Zeo.ai — Emotion-Aware AI Companion

Zeo.ai — Emotion-aware AI for compassionate, always-on companionship.
Shaping new frontiers in care with human-like 3D avatar conversations powered by facial + vocal emotion recognition and intelligent AI.

Inspiration

Over 1 in 8 people worldwide experience mental health challenges, and access to timely, stigma-free support is limited for millions. We built Zeo to bring presence, empathy, and immediate relief into people’s pockets — an always-on companion that senses emotion, listens, and helps reduce stress. Zeo answers the gap left by text-only bots by restoring nonverbal signals and creating a private, trustworthy space to share.

What it does

Zeo.ai is an emotion-aware AI companion that:

Reads facial expressions and vocal cues in real time to infer emotional state.
Responds using a lifelike 3D avatar that mirrors tone and expression.
Guides short, evidence-informed micro-interventions (breathing, grounding, journaling prompts) to help fight stress.
Offers contextual, ongoing conversations via LLM-driven replies with TTS and realistic lip-sync.
Prioritizes privacy: performs on-device inference where possible and uploads only anonymized embeddings with consent.
Includes safety flows: risk detection → human escalation / hotline connect with clinician review options.

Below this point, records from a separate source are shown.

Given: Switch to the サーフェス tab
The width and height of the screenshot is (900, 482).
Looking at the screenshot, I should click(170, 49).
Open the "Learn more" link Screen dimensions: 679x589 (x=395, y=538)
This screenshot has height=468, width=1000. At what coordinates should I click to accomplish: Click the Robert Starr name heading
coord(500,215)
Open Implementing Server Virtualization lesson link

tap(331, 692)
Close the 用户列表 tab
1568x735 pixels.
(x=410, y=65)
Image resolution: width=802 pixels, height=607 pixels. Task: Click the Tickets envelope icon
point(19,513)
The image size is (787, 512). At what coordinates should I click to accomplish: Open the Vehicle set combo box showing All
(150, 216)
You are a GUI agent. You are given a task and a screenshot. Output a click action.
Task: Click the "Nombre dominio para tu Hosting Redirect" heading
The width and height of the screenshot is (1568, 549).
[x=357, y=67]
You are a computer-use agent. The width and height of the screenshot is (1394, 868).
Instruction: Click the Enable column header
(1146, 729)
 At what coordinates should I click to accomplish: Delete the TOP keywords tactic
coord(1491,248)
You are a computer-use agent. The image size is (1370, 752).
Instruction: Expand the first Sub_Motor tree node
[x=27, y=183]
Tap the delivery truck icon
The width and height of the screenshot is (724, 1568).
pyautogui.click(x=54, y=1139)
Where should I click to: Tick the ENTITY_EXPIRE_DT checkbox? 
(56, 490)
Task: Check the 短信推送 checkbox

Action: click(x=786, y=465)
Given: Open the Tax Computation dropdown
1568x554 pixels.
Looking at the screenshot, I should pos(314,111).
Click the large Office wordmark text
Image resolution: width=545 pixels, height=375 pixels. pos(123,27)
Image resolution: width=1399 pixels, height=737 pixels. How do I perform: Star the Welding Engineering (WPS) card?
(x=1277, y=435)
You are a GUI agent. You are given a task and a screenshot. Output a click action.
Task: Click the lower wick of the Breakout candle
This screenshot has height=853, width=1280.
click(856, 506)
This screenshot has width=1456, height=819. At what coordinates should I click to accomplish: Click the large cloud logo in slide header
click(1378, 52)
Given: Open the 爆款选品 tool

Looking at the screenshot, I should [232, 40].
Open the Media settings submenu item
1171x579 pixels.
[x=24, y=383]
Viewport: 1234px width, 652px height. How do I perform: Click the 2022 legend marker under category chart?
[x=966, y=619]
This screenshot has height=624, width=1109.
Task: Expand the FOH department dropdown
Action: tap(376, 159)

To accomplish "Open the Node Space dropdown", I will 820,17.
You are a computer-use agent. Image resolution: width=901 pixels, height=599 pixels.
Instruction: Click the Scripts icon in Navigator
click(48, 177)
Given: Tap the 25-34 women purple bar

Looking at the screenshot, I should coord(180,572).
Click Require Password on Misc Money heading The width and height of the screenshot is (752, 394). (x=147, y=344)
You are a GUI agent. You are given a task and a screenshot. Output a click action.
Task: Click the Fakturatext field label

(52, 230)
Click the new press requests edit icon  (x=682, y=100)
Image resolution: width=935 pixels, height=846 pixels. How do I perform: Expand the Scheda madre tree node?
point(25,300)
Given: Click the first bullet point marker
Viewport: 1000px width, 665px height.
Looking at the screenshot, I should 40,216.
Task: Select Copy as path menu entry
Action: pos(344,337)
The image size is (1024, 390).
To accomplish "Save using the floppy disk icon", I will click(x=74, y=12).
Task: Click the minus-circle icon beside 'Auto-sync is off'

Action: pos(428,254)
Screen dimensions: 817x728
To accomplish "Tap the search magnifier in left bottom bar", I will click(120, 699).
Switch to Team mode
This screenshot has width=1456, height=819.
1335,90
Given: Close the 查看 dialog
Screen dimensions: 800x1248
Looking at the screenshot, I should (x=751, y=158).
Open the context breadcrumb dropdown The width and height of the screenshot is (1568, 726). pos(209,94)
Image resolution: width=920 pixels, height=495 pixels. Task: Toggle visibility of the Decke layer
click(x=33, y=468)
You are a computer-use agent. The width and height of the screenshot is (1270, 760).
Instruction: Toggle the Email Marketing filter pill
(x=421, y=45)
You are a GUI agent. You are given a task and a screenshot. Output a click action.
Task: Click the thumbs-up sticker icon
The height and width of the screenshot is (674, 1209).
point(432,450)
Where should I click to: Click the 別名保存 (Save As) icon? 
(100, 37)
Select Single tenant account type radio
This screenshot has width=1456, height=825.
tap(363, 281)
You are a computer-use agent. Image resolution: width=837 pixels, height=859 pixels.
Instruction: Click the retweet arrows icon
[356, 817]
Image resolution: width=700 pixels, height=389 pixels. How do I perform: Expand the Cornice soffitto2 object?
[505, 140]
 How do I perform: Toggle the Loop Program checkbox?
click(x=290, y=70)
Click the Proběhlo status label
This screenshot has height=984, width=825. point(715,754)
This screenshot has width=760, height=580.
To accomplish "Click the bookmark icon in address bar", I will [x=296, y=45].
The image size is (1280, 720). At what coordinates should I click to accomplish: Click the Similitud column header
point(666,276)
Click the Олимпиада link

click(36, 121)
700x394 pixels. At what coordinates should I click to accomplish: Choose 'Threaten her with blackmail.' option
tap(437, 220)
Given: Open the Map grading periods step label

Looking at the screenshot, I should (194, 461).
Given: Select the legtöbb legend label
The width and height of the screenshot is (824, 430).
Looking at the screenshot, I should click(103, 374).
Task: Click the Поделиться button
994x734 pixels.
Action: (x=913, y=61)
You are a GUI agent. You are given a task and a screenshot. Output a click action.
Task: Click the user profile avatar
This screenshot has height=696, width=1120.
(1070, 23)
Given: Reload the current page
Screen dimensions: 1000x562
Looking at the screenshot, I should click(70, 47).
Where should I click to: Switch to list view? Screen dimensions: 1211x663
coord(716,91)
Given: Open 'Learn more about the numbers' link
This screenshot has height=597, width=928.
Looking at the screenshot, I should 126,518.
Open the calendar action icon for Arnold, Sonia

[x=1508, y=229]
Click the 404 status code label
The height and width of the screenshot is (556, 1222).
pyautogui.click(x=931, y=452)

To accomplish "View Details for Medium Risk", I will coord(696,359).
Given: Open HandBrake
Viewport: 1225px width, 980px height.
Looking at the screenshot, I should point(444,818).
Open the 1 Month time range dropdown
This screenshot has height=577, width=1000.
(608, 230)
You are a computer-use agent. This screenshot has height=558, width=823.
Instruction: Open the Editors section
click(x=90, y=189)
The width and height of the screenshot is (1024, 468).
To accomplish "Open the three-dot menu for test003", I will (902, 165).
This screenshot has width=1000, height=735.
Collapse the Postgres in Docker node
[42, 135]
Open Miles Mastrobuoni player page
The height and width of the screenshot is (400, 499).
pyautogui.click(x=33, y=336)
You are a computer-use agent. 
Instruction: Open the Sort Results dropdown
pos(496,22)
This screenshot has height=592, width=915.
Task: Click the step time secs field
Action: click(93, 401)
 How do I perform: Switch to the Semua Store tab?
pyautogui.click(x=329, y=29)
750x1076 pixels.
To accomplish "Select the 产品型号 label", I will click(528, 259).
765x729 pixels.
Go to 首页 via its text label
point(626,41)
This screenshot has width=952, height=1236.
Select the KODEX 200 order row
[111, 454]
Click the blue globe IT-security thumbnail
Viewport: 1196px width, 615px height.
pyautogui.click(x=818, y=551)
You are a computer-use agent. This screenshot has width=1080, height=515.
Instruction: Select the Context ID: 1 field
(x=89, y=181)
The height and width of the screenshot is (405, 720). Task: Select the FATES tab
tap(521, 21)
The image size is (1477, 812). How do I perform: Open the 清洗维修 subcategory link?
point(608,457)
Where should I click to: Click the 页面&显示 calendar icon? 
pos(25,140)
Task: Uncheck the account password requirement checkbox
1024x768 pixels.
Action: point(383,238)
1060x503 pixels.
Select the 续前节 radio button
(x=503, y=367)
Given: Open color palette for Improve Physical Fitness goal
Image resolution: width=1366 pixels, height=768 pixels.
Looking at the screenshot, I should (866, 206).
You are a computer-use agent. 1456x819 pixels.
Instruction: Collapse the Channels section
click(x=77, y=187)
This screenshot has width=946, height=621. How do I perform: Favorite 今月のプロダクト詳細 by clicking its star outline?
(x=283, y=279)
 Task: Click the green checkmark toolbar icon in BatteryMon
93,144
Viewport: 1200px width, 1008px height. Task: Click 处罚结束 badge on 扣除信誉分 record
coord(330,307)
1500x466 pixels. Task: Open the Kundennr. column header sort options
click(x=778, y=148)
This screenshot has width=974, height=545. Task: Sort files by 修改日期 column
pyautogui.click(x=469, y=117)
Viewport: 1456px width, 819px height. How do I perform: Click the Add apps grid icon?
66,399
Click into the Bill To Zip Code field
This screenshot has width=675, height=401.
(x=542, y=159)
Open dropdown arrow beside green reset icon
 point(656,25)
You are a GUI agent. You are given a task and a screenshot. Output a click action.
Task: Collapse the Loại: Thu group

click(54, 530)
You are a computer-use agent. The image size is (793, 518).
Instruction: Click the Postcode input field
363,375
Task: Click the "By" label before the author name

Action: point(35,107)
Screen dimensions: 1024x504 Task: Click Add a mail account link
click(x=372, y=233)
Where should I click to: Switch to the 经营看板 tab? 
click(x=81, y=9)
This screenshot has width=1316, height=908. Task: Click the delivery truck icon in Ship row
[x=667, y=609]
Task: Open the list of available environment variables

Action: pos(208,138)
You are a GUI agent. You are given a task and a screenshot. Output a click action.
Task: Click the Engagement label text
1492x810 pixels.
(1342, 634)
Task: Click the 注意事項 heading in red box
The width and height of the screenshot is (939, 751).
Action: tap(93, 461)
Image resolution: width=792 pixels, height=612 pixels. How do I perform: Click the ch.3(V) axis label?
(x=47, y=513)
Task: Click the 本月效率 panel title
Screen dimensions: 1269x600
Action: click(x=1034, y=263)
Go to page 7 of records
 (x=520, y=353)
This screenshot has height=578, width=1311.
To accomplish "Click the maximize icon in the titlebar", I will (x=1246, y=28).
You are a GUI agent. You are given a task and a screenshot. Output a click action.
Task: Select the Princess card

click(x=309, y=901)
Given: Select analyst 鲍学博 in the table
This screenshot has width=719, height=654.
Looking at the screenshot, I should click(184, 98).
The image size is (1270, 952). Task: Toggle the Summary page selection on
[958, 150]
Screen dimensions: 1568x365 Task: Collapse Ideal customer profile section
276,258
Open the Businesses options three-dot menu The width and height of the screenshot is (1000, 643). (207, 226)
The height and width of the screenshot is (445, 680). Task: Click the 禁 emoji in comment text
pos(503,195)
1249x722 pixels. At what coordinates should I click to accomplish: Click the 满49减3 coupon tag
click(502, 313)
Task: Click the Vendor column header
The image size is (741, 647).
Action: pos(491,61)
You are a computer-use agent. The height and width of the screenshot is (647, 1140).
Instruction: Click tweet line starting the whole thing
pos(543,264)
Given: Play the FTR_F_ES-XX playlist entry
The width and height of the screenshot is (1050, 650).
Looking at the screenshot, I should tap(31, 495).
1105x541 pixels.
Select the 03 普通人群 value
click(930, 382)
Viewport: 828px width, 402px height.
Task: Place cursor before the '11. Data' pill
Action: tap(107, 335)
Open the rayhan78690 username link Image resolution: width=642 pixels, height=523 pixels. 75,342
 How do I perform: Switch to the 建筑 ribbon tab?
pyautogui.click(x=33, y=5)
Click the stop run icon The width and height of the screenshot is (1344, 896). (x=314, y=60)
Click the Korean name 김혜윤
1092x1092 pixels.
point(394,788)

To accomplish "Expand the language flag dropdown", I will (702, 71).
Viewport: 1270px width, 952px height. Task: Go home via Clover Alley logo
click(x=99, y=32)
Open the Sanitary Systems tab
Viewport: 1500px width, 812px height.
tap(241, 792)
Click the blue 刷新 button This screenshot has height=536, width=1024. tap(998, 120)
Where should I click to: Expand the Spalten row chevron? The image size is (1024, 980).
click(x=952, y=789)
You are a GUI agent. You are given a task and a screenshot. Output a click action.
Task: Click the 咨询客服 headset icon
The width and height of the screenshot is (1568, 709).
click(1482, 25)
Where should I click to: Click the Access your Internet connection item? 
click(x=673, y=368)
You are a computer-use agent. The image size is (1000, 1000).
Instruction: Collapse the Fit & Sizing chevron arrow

Zeo brings presence back into AI — not just answers, but a steady companion to share everything with.

How we built it

Frontend

Framework: React 18 + TypeScript (Vite)
Styling: Tailwind CSS
Animation: Framer Motion
Avatar / Video: WebRTC + WebGL / three.js, Tavus API (prototype)
Speech: Web Speech API (browser-native STT where applicable) and TTS integrations

Backend & Services

Runtime / Framework: Node.js + Express.js
Docs: OpenAPI / Swagger
Datastore: MongoDB / PostgreSQL (deployment dependent)
Microservices: Python-based ML inference services (optional)
Security: CORS, env-based configs, express-rate-limit

AI & Integrations

Emotion / Face: Microsoft Azure Face API (prototype)
Voice Analysis: Microsoft Speech Services; Deepgram / Google STT fallback
TTS: Eleven Labs (expressive synthesis)
Avatar: Tavus (prototype video/character)
LLM: Groq / OpenAI (contextual response generation)
Memory / Context: Supermemory.ai (opt-in session memory)
On-device inference: TensorFlow Lite / ONNX for privacy-preserving local models

Design & Safety

Edge-first design to reduce sensitive data transfer.
Explicit consent flows, pseudonymized analytics, and human-in-the-loop escalation.
Accessibility: captions, voice-first flows, large-text UI.

Challenges we ran into

Realism vs. uncanny valley: balancing expressive avatars with natural, humane pacing.
Privacy vs. accuracy: designing an edge-first pipeline to protect raw audio/video while keeping emotion detection reliable.
Safety & scope: ensuring Zeo supports users without making clinical claims — requires strict disclaimers and escalation.
Multimodal fusion: reliably combining face, voice, and text signals needed careful calibration and diverse data.
Latency & UX: optimizing models and network strategies to keep real-time interactions smooth.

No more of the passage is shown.